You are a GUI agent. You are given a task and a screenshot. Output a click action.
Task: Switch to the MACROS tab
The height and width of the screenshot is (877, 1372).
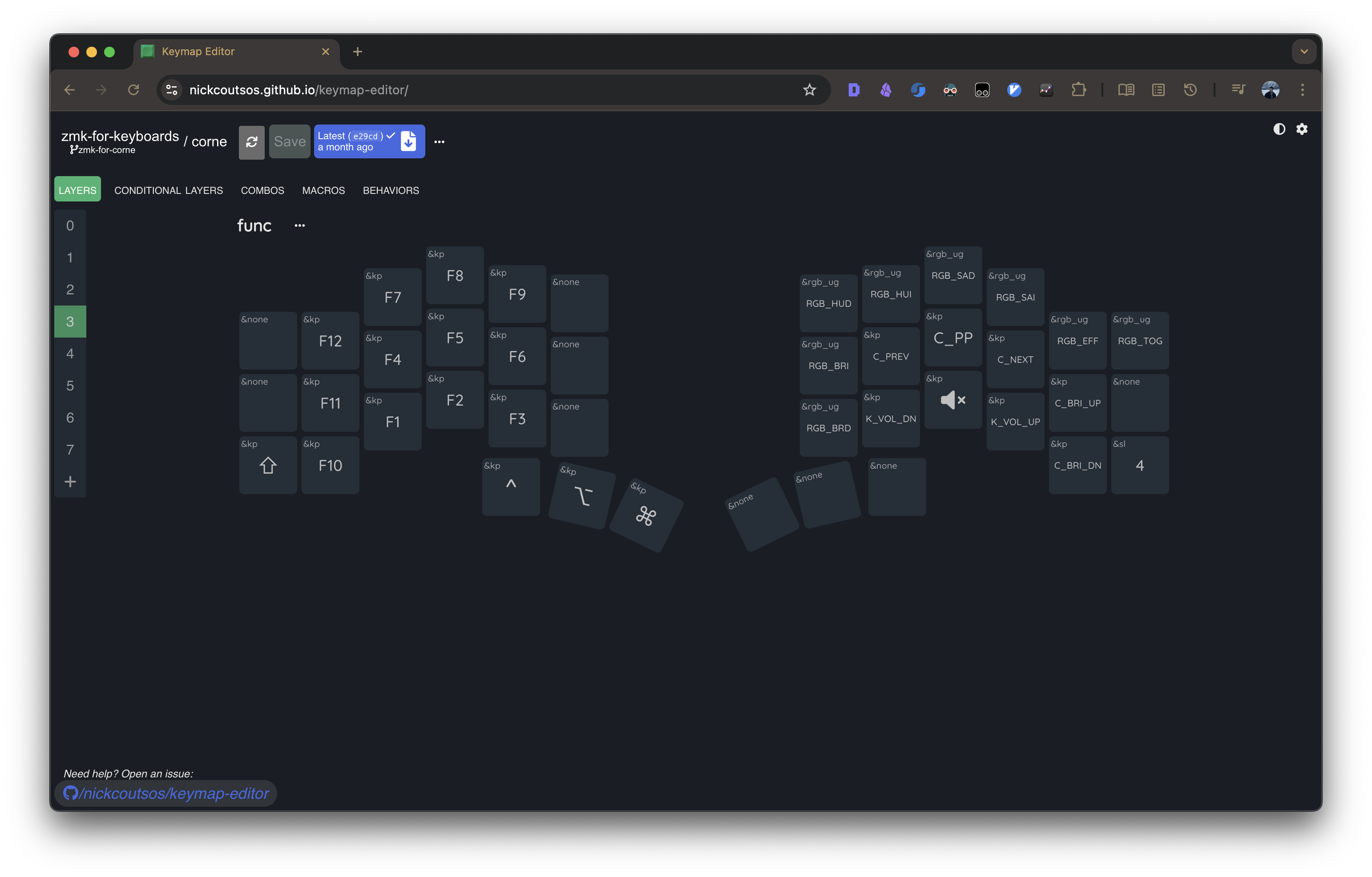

........

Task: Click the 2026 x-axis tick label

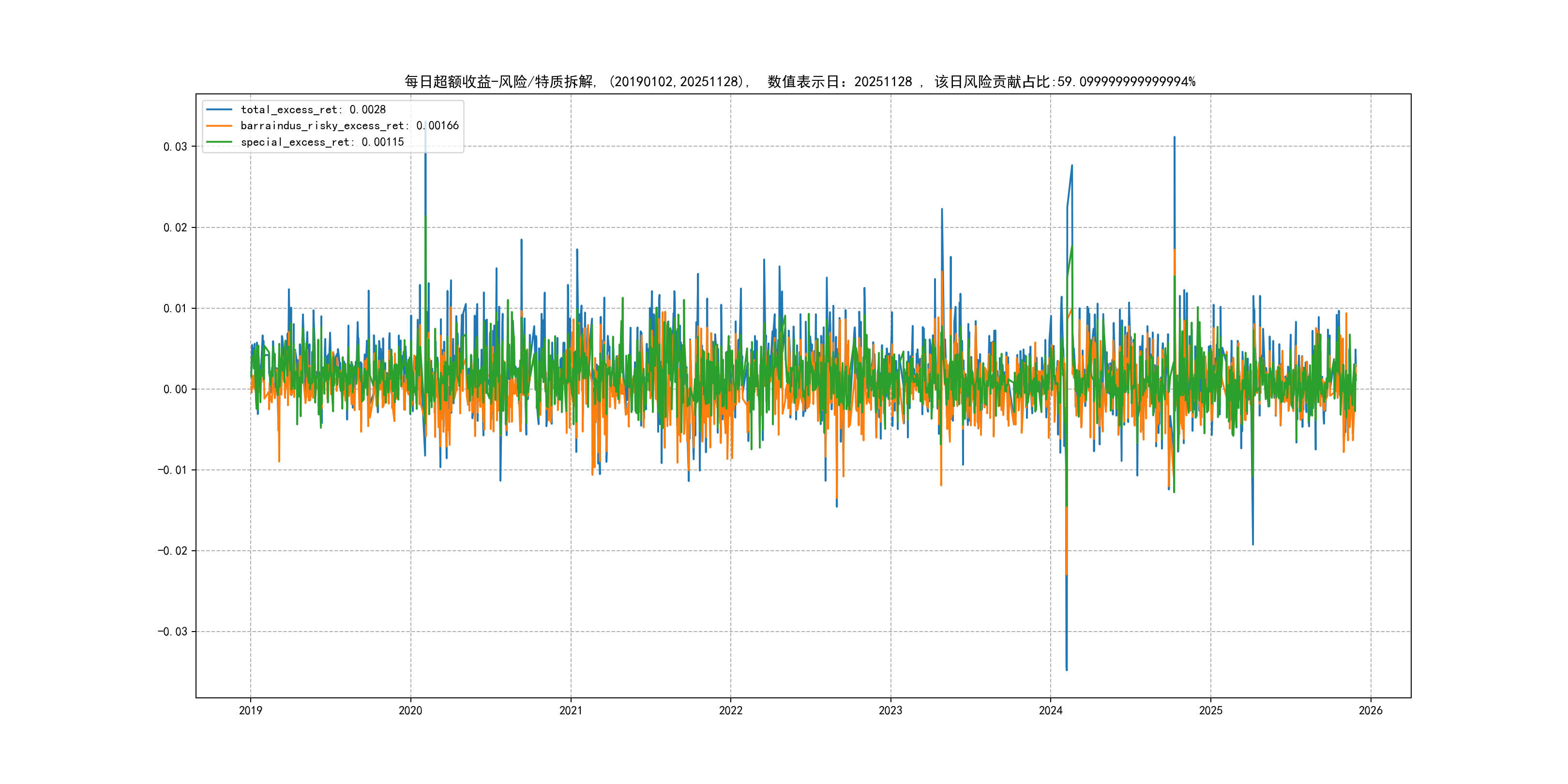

........

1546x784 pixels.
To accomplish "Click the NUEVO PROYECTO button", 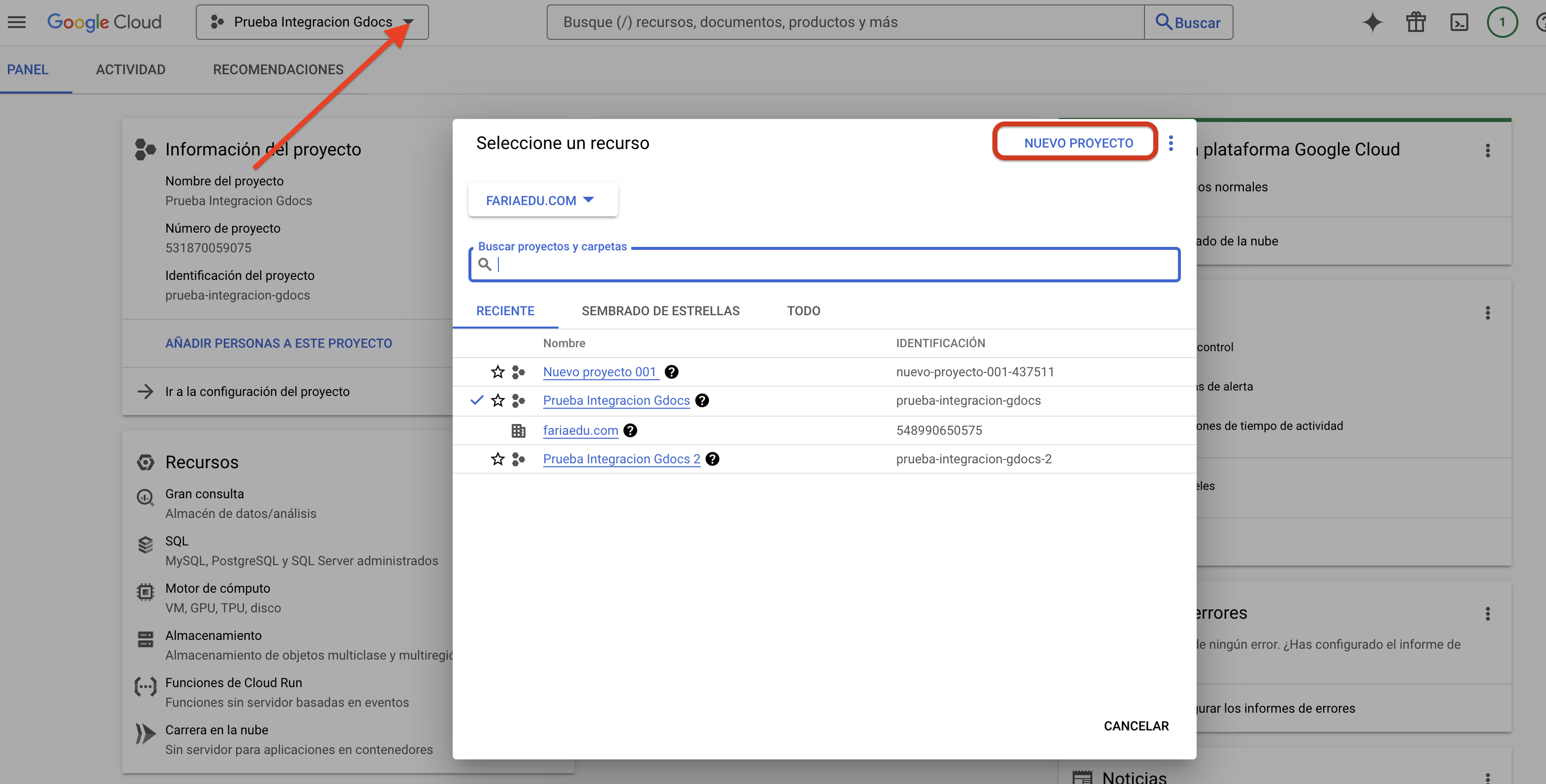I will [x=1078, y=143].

........

EXERCISE INSTRUCTIONS:
Your job is to copy out every line from the records above that has the word "screenshot".

ANSWER TO THIS TASK:
You are a GUI agent. You are given a task and a screenshot. Output a click action.
The height and width of the screenshot is (877, 1372).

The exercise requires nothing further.